Reproduce every line of the listing below, requests included, but shift each click coordinate in the answers by adding 98 to it. Leave the pictures out.

BEGIN

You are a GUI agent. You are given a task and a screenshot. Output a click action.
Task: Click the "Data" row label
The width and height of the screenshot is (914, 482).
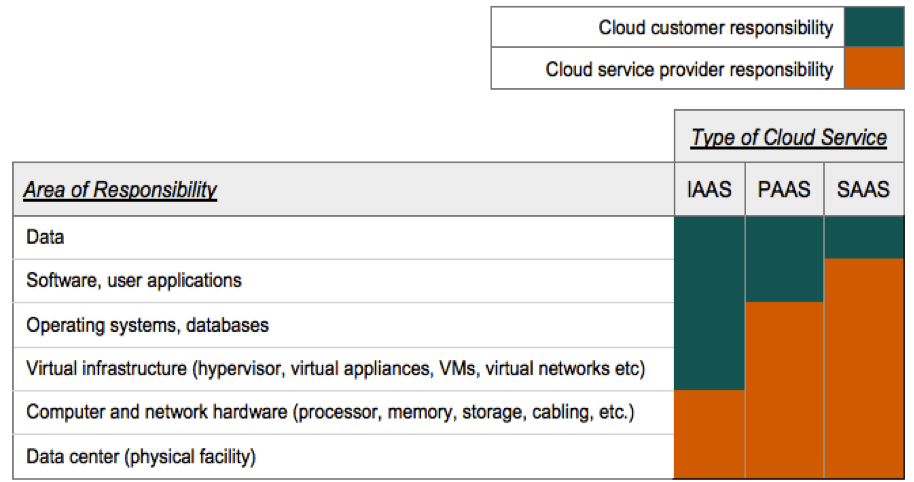pyautogui.click(x=45, y=238)
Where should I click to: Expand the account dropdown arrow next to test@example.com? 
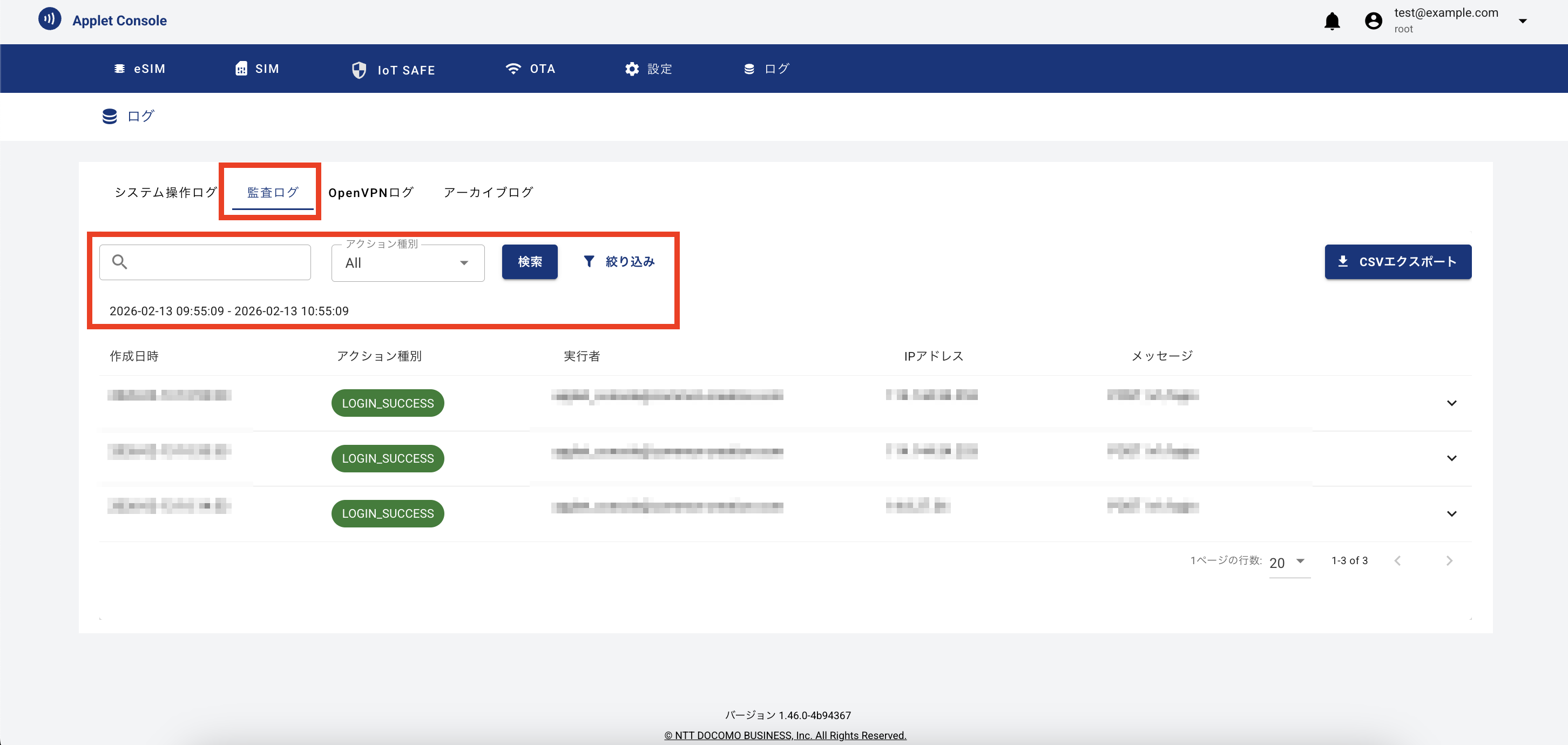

END

Answer to the problem:
You are a GUI agent. You are given a task and a screenshot. Output a click action.
Task: Click the "Data" row label
The width and height of the screenshot is (914, 482).
pyautogui.click(x=143, y=336)
Where should I click to: Expand the account dropdown arrow next to test@example.com? 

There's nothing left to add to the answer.